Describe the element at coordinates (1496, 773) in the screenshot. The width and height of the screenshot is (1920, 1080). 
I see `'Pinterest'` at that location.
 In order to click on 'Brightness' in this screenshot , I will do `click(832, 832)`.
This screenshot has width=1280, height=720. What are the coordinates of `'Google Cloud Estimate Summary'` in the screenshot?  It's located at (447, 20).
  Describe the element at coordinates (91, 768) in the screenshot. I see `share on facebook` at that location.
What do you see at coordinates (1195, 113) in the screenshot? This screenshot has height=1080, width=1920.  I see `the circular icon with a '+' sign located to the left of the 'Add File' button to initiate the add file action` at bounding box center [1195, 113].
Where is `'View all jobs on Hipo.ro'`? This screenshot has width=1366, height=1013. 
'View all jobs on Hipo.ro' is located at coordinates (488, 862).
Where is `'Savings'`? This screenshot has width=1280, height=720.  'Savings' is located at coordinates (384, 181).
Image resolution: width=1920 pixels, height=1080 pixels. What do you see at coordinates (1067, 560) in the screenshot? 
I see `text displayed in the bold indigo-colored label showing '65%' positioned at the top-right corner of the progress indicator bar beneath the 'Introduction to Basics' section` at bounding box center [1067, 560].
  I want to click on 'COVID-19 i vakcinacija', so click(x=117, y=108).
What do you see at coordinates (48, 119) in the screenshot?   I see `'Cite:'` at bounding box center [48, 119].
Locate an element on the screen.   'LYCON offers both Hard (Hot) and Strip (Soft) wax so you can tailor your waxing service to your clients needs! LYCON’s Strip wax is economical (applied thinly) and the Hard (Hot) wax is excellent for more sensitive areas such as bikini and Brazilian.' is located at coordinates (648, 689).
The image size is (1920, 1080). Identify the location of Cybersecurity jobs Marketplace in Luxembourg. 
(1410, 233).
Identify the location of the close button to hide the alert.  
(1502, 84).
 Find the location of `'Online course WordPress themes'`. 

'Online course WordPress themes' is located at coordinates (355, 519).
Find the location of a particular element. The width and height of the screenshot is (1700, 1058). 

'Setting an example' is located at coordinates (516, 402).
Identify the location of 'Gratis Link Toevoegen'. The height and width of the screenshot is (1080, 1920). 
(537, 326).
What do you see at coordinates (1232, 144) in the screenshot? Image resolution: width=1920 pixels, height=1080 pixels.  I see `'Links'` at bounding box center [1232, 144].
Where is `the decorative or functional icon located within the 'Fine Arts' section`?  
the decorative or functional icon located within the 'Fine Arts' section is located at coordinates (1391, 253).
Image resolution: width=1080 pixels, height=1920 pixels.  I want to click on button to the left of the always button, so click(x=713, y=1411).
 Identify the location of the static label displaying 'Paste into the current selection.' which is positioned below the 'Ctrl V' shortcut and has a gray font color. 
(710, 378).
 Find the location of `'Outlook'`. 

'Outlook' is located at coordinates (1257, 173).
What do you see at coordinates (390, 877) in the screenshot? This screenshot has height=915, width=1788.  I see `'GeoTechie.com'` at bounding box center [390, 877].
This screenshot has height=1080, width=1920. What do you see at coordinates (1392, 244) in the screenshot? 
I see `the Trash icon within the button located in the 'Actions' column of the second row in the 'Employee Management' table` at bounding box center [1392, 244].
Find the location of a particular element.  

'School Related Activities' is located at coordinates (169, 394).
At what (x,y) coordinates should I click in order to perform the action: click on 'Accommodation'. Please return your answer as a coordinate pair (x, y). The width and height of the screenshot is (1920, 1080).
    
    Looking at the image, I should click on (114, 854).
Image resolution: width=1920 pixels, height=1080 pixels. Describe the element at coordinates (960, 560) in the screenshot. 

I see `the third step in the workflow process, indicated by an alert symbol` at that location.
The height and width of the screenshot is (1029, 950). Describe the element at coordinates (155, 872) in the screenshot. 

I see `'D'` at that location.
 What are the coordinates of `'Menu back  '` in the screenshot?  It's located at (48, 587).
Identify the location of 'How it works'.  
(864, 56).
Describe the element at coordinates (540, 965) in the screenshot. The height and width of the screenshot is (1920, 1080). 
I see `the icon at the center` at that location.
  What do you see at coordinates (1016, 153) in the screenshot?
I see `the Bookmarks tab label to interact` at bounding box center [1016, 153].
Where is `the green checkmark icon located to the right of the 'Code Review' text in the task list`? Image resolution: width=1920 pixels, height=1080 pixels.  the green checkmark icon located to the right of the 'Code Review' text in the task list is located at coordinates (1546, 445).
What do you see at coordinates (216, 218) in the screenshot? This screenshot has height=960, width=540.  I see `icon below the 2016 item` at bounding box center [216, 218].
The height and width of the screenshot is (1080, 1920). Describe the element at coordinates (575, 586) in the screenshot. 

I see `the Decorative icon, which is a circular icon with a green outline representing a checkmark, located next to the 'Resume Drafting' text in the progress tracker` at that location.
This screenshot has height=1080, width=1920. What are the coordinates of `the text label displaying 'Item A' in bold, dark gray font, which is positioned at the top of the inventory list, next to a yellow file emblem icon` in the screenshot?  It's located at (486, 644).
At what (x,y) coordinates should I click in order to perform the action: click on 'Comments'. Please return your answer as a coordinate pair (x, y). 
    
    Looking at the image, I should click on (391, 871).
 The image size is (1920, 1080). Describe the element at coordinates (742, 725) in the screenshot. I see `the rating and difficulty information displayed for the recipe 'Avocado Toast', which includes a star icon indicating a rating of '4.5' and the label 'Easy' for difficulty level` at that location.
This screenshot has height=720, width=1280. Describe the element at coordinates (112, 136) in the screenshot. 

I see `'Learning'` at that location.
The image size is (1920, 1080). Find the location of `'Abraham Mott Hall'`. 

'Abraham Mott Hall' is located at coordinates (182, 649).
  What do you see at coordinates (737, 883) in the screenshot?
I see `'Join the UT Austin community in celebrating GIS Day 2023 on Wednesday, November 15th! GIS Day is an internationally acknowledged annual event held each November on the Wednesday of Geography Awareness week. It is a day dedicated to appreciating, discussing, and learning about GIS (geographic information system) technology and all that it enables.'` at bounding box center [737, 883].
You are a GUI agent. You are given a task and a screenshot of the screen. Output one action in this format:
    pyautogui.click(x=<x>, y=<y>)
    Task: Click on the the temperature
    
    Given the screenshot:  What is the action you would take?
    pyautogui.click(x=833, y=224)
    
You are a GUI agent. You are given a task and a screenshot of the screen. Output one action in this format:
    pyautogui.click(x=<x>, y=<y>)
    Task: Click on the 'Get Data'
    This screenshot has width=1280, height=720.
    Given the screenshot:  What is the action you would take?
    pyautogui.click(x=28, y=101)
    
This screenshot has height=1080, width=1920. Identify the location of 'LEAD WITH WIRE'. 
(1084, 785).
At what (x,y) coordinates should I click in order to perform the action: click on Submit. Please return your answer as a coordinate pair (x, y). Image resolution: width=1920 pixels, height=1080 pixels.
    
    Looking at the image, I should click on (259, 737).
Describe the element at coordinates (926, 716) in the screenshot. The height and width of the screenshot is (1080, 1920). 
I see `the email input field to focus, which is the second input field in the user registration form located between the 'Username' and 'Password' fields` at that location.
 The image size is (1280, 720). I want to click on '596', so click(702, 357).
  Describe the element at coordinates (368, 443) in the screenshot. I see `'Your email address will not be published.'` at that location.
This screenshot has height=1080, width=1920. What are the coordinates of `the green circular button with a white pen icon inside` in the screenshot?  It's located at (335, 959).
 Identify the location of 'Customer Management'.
-------------------------
→ **TASK GOAL**
Copy all of the rows above verbatim, keeping every line unchanged.

→ **COMPLETED EXERCISE**
Describe the element at coordinates (1496, 773) in the screenshot. The width and height of the screenshot is (1920, 1080). 
I see `'Pinterest'` at that location.
 In order to click on 'Brightness' in this screenshot , I will do `click(832, 832)`.
This screenshot has width=1280, height=720. What are the coordinates of `'Google Cloud Estimate Summary'` in the screenshot?  It's located at (447, 20).
  Describe the element at coordinates (91, 768) in the screenshot. I see `share on facebook` at that location.
What do you see at coordinates (1195, 113) in the screenshot? This screenshot has height=1080, width=1920.  I see `the circular icon with a '+' sign located to the left of the 'Add File' button to initiate the add file action` at bounding box center [1195, 113].
Where is `'View all jobs on Hipo.ro'`? This screenshot has width=1366, height=1013. 
'View all jobs on Hipo.ro' is located at coordinates (488, 862).
Where is `'Savings'`? This screenshot has width=1280, height=720.  'Savings' is located at coordinates (384, 181).
Image resolution: width=1920 pixels, height=1080 pixels. What do you see at coordinates (1067, 560) in the screenshot? 
I see `text displayed in the bold indigo-colored label showing '65%' positioned at the top-right corner of the progress indicator bar beneath the 'Introduction to Basics' section` at bounding box center [1067, 560].
  I want to click on 'COVID-19 i vakcinacija', so click(x=117, y=108).
What do you see at coordinates (48, 119) in the screenshot?   I see `'Cite:'` at bounding box center [48, 119].
Locate an element on the screen.   'LYCON offers both Hard (Hot) and Strip (Soft) wax so you can tailor your waxing service to your clients needs! LYCON’s Strip wax is economical (applied thinly) and the Hard (Hot) wax is excellent for more sensitive areas such as bikini and Brazilian.' is located at coordinates (648, 689).
The image size is (1920, 1080). Identify the location of Cybersecurity jobs Marketplace in Luxembourg. 
(1410, 233).
Identify the location of the close button to hide the alert.  
(1502, 84).
 Find the location of `'Online course WordPress themes'`. 

'Online course WordPress themes' is located at coordinates (355, 519).
Find the location of a particular element. The width and height of the screenshot is (1700, 1058). 

'Setting an example' is located at coordinates (516, 402).
Identify the location of 'Gratis Link Toevoegen'. The height and width of the screenshot is (1080, 1920). 
(537, 326).
What do you see at coordinates (1232, 144) in the screenshot? Image resolution: width=1920 pixels, height=1080 pixels.  I see `'Links'` at bounding box center [1232, 144].
Where is `the decorative or functional icon located within the 'Fine Arts' section`?  
the decorative or functional icon located within the 'Fine Arts' section is located at coordinates (1391, 253).
Image resolution: width=1080 pixels, height=1920 pixels.  I want to click on button to the left of the always button, so click(x=713, y=1411).
 Identify the location of the static label displaying 'Paste into the current selection.' which is positioned below the 'Ctrl V' shortcut and has a gray font color. 
(710, 378).
 Find the location of `'Outlook'`. 

'Outlook' is located at coordinates (1257, 173).
What do you see at coordinates (390, 877) in the screenshot? This screenshot has height=915, width=1788.  I see `'GeoTechie.com'` at bounding box center [390, 877].
This screenshot has height=1080, width=1920. What do you see at coordinates (1392, 244) in the screenshot? 
I see `the Trash icon within the button located in the 'Actions' column of the second row in the 'Employee Management' table` at bounding box center [1392, 244].
Find the location of a particular element.  

'School Related Activities' is located at coordinates (169, 394).
At what (x,y) coordinates should I click in order to perform the action: click on 'Accommodation'. Please return your answer as a coordinate pair (x, y). The width and height of the screenshot is (1920, 1080).
    
    Looking at the image, I should click on (114, 854).
Image resolution: width=1920 pixels, height=1080 pixels. Describe the element at coordinates (960, 560) in the screenshot. 

I see `the third step in the workflow process, indicated by an alert symbol` at that location.
The height and width of the screenshot is (1029, 950). Describe the element at coordinates (155, 872) in the screenshot. 

I see `'D'` at that location.
 What are the coordinates of `'Menu back  '` in the screenshot?  It's located at (48, 587).
Identify the location of 'How it works'.  
(864, 56).
Describe the element at coordinates (540, 965) in the screenshot. The height and width of the screenshot is (1920, 1080). 
I see `the icon at the center` at that location.
  What do you see at coordinates (1016, 153) in the screenshot?
I see `the Bookmarks tab label to interact` at bounding box center [1016, 153].
Where is `the green checkmark icon located to the right of the 'Code Review' text in the task list`? Image resolution: width=1920 pixels, height=1080 pixels.  the green checkmark icon located to the right of the 'Code Review' text in the task list is located at coordinates (1546, 445).
What do you see at coordinates (216, 218) in the screenshot? This screenshot has height=960, width=540.  I see `icon below the 2016 item` at bounding box center [216, 218].
The height and width of the screenshot is (1080, 1920). Describe the element at coordinates (575, 586) in the screenshot. 

I see `the Decorative icon, which is a circular icon with a green outline representing a checkmark, located next to the 'Resume Drafting' text in the progress tracker` at that location.
This screenshot has height=1080, width=1920. What are the coordinates of `the text label displaying 'Item A' in bold, dark gray font, which is positioned at the top of the inventory list, next to a yellow file emblem icon` in the screenshot?  It's located at (486, 644).
At what (x,y) coordinates should I click in order to perform the action: click on 'Comments'. Please return your answer as a coordinate pair (x, y). 
    
    Looking at the image, I should click on (391, 871).
 The image size is (1920, 1080). Describe the element at coordinates (742, 725) in the screenshot. I see `the rating and difficulty information displayed for the recipe 'Avocado Toast', which includes a star icon indicating a rating of '4.5' and the label 'Easy' for difficulty level` at that location.
This screenshot has height=720, width=1280. Describe the element at coordinates (112, 136) in the screenshot. 

I see `'Learning'` at that location.
The image size is (1920, 1080). Find the location of `'Abraham Mott Hall'`. 

'Abraham Mott Hall' is located at coordinates (182, 649).
  What do you see at coordinates (737, 883) in the screenshot?
I see `'Join the UT Austin community in celebrating GIS Day 2023 on Wednesday, November 15th! GIS Day is an internationally acknowledged annual event held each November on the Wednesday of Geography Awareness week. It is a day dedicated to appreciating, discussing, and learning about GIS (geographic information system) technology and all that it enables.'` at bounding box center [737, 883].
You are a GUI agent. You are given a task and a screenshot of the screen. Output one action in this format:
    pyautogui.click(x=<x>, y=<y>)
    Task: Click on the the temperature
    
    Given the screenshot:  What is the action you would take?
    pyautogui.click(x=833, y=224)
    
You are a GUI agent. You are given a task and a screenshot of the screen. Output one action in this format:
    pyautogui.click(x=<x>, y=<y>)
    Task: Click on the 'Get Data'
    This screenshot has width=1280, height=720.
    Given the screenshot:  What is the action you would take?
    pyautogui.click(x=28, y=101)
    
This screenshot has height=1080, width=1920. Identify the location of 'LEAD WITH WIRE'. 
(1084, 785).
At what (x,y) coordinates should I click in order to perform the action: click on Submit. Please return your answer as a coordinate pair (x, y). Image resolution: width=1920 pixels, height=1080 pixels.
    
    Looking at the image, I should click on (259, 737).
Describe the element at coordinates (926, 716) in the screenshot. The height and width of the screenshot is (1080, 1920). 
I see `the email input field to focus, which is the second input field in the user registration form located between the 'Username' and 'Password' fields` at that location.
 The image size is (1280, 720). I want to click on '596', so click(702, 357).
  Describe the element at coordinates (368, 443) in the screenshot. I see `'Your email address will not be published.'` at that location.
This screenshot has height=1080, width=1920. What are the coordinates of `the green circular button with a white pen icon inside` in the screenshot?  It's located at (335, 959).
 Identify the location of 'Customer Management'.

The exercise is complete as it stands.